Exercise prompt – Each line below has to be set down again exactly.

Data supplied –
>>>

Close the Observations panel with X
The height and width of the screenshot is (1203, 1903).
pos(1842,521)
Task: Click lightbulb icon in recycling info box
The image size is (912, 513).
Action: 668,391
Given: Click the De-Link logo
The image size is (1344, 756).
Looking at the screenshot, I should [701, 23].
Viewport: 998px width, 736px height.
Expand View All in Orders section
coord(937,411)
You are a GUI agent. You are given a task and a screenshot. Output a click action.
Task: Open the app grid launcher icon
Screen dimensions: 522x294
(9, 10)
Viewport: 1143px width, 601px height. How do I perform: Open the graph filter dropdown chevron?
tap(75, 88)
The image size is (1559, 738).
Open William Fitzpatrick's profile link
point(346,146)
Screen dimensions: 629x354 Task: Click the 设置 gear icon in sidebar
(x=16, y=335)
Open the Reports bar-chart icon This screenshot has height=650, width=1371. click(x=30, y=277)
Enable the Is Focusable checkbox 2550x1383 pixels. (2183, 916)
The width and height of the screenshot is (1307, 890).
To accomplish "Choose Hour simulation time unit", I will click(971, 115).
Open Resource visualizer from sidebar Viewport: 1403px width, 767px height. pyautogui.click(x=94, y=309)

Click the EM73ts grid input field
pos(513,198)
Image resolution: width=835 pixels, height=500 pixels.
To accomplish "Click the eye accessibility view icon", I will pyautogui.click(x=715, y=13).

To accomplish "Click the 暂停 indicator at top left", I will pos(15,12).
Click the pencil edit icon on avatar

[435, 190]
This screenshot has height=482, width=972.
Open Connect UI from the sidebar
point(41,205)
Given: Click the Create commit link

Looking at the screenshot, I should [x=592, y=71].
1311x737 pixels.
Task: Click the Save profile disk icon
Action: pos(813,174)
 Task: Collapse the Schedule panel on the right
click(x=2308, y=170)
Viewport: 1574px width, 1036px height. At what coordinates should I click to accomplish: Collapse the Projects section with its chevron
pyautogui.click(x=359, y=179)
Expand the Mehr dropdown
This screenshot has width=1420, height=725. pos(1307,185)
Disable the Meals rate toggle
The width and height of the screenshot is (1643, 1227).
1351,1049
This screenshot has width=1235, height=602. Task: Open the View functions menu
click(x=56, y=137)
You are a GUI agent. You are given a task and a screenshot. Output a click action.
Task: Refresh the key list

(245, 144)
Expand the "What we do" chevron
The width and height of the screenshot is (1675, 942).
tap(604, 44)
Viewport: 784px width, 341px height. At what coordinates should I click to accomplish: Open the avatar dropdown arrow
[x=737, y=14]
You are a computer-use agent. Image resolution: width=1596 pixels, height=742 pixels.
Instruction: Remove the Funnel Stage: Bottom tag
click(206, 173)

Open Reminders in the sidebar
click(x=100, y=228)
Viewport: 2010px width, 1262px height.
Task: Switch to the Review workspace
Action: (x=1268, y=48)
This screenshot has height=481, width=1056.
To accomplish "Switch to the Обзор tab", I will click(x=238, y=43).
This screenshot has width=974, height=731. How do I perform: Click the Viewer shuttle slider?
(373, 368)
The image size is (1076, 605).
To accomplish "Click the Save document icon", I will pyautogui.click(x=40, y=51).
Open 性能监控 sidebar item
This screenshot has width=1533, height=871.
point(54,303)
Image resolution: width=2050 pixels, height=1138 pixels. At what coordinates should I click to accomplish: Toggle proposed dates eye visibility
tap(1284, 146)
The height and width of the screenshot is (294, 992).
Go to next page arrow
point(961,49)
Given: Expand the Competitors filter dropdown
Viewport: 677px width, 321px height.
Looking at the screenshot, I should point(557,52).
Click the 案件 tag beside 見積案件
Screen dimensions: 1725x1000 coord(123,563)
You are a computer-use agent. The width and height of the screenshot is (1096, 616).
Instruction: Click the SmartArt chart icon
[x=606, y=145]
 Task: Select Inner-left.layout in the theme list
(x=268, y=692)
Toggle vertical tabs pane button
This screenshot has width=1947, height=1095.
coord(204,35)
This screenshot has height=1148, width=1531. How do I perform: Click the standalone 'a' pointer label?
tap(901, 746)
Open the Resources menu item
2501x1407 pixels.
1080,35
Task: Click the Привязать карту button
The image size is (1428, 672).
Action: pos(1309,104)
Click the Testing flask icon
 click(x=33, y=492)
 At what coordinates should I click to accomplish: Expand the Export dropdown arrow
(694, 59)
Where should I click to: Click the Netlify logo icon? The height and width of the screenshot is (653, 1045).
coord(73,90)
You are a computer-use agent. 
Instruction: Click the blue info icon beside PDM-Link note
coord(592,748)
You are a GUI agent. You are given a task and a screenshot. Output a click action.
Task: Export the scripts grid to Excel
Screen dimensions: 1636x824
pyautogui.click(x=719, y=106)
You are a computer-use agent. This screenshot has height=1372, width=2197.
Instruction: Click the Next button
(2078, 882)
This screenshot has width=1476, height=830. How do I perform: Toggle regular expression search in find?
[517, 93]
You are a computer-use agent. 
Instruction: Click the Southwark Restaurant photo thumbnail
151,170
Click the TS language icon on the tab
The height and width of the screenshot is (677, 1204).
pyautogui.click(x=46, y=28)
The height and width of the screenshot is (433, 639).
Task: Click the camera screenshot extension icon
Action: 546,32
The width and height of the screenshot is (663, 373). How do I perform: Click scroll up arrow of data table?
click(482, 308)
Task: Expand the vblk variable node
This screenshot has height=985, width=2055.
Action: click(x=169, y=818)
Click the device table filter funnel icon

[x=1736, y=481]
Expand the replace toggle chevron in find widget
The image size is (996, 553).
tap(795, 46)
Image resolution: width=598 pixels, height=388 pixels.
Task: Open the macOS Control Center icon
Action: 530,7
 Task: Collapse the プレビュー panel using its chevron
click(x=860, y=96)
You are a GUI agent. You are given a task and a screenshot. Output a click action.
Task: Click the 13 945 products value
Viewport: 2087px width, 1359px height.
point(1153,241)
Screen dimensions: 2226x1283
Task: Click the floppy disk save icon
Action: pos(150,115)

<<<

Expected answer –
Close the Observations panel with X
The height and width of the screenshot is (1203, 1903).
pos(1842,521)
Task: Click lightbulb icon in recycling info box
The image size is (912, 513).
Action: 668,391
Given: Click the De-Link logo
The image size is (1344, 756).
Looking at the screenshot, I should [701, 23].
Viewport: 998px width, 736px height.
Expand View All in Orders section
coord(937,411)
You are a GUI agent. You are given a task and a screenshot. Output a click action.
Task: Open the app grid launcher icon
Screen dimensions: 522x294
(9, 10)
Viewport: 1143px width, 601px height. How do I perform: Open the graph filter dropdown chevron?
tap(75, 88)
The image size is (1559, 738).
Open William Fitzpatrick's profile link
point(346,146)
Screen dimensions: 629x354 Task: Click the 设置 gear icon in sidebar
(x=16, y=335)
Open the Reports bar-chart icon This screenshot has height=650, width=1371. click(x=30, y=277)
Enable the Is Focusable checkbox 2550x1383 pixels. (2183, 916)
The width and height of the screenshot is (1307, 890).
To accomplish "Choose Hour simulation time unit", I will click(971, 115).
Open Resource visualizer from sidebar Viewport: 1403px width, 767px height. pyautogui.click(x=94, y=309)

Click the EM73ts grid input field
pos(513,198)
Image resolution: width=835 pixels, height=500 pixels.
To accomplish "Click the eye accessibility view icon", I will pyautogui.click(x=715, y=13).

To accomplish "Click the 暂停 indicator at top left", I will pos(15,12).
Click the pencil edit icon on avatar

[435, 190]
This screenshot has height=482, width=972.
Open Connect UI from the sidebar
point(41,205)
Given: Click the Create commit link

Looking at the screenshot, I should [x=592, y=71].
1311x737 pixels.
Task: Click the Save profile disk icon
Action: pos(813,174)
 Task: Collapse the Schedule panel on the right
click(x=2308, y=170)
Viewport: 1574px width, 1036px height. At what coordinates should I click to accomplish: Collapse the Projects section with its chevron
pyautogui.click(x=359, y=179)
Expand the Mehr dropdown
This screenshot has width=1420, height=725. pos(1307,185)
Disable the Meals rate toggle
The width and height of the screenshot is (1643, 1227).
1351,1049
This screenshot has width=1235, height=602. Task: Open the View functions menu
click(x=56, y=137)
You are a GUI agent. You are given a task and a screenshot. Output a click action.
Task: Refresh the key list

(245, 144)
Expand the "What we do" chevron
The width and height of the screenshot is (1675, 942).
tap(604, 44)
Viewport: 784px width, 341px height. At what coordinates should I click to accomplish: Open the avatar dropdown arrow
[x=737, y=14]
You are a computer-use agent. Image resolution: width=1596 pixels, height=742 pixels.
Instruction: Remove the Funnel Stage: Bottom tag
click(206, 173)

Open Reminders in the sidebar
click(x=100, y=228)
Viewport: 2010px width, 1262px height.
Task: Switch to the Review workspace
Action: (x=1268, y=48)
This screenshot has height=481, width=1056.
To accomplish "Switch to the Обзор tab", I will click(x=238, y=43).
This screenshot has width=974, height=731. How do I perform: Click the Viewer shuttle slider?
(373, 368)
The image size is (1076, 605).
To accomplish "Click the Save document icon", I will pyautogui.click(x=40, y=51).
Open 性能监控 sidebar item
This screenshot has width=1533, height=871.
point(54,303)
Image resolution: width=2050 pixels, height=1138 pixels. At what coordinates should I click to accomplish: Toggle proposed dates eye visibility
tap(1284, 146)
The height and width of the screenshot is (294, 992).
Go to next page arrow
point(961,49)
Given: Expand the Competitors filter dropdown
Viewport: 677px width, 321px height.
Looking at the screenshot, I should point(557,52).
Click the 案件 tag beside 見積案件
Screen dimensions: 1725x1000 coord(123,563)
You are a computer-use agent. The width and height of the screenshot is (1096, 616).
Instruction: Click the SmartArt chart icon
[x=606, y=145]
 Task: Select Inner-left.layout in the theme list
(x=268, y=692)
Toggle vertical tabs pane button
This screenshot has width=1947, height=1095.
coord(204,35)
This screenshot has height=1148, width=1531. How do I perform: Click the standalone 'a' pointer label?
tap(901, 746)
Open the Resources menu item
2501x1407 pixels.
1080,35
Task: Click the Привязать карту button
The image size is (1428, 672).
Action: pos(1309,104)
Click the Testing flask icon
 click(x=33, y=492)
 At what coordinates should I click to accomplish: Expand the Export dropdown arrow
(694, 59)
Where should I click to: Click the Netlify logo icon? The height and width of the screenshot is (653, 1045).
coord(73,90)
You are a computer-use agent. 
Instruction: Click the blue info icon beside PDM-Link note
coord(592,748)
You are a GUI agent. You are given a task and a screenshot. Output a click action.
Task: Export the scripts grid to Excel
Screen dimensions: 1636x824
pyautogui.click(x=719, y=106)
You are a computer-use agent. This screenshot has height=1372, width=2197.
Instruction: Click the Next button
(2078, 882)
This screenshot has width=1476, height=830. How do I perform: Toggle regular expression search in find?
[517, 93]
You are a computer-use agent. 
Instruction: Click the Southwark Restaurant photo thumbnail
151,170
Click the TS language icon on the tab
The height and width of the screenshot is (677, 1204).
pyautogui.click(x=46, y=28)
The height and width of the screenshot is (433, 639).
Task: Click the camera screenshot extension icon
Action: 546,32
The width and height of the screenshot is (663, 373). How do I perform: Click scroll up arrow of data table?
click(482, 308)
Task: Expand the vblk variable node
This screenshot has height=985, width=2055.
Action: click(x=169, y=818)
Click the device table filter funnel icon

[x=1736, y=481]
Expand the replace toggle chevron in find widget
The image size is (996, 553).
tap(795, 46)
Image resolution: width=598 pixels, height=388 pixels.
Task: Open the macOS Control Center icon
Action: 530,7
 Task: Collapse the プレビュー panel using its chevron
click(x=860, y=96)
You are a GUI agent. You are given a task and a screenshot. Output a click action.
Task: Click the 13 945 products value
Viewport: 2087px width, 1359px height.
point(1153,241)
Screen dimensions: 2226x1283
Task: Click the floppy disk save icon
Action: pos(150,115)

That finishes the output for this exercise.